Go through the records below and copy out every line that contains the word "Given".
====== INPUT RECORDS ======
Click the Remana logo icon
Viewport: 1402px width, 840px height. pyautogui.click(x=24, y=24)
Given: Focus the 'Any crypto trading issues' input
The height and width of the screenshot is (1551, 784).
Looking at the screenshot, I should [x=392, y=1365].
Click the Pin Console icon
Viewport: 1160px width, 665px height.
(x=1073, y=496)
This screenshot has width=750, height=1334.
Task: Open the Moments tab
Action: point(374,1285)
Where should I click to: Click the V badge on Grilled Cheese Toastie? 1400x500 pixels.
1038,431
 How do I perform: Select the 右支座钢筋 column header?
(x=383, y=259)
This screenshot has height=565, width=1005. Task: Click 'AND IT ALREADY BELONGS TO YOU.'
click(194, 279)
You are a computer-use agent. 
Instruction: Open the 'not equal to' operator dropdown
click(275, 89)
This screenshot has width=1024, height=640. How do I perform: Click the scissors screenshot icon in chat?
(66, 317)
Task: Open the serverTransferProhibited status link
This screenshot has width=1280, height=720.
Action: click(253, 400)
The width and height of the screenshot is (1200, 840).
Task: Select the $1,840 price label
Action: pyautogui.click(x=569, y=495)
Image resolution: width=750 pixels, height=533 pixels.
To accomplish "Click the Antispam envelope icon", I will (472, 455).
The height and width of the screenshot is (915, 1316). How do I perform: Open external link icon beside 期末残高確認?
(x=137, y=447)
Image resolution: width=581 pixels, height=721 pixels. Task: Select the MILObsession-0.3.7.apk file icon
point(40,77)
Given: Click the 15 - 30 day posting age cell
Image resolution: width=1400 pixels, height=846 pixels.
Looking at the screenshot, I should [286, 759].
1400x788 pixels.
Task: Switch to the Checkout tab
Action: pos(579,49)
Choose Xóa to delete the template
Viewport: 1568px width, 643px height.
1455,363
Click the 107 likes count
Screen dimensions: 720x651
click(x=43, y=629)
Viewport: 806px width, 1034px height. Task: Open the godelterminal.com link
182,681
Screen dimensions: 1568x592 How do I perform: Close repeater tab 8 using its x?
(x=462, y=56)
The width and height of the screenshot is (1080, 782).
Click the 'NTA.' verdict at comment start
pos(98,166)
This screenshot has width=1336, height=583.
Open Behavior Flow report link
======
## ANSWER AREA
Given: Focus the 'Any crypto trading issues' input
Given: Click the 15 - 30 day posting age cell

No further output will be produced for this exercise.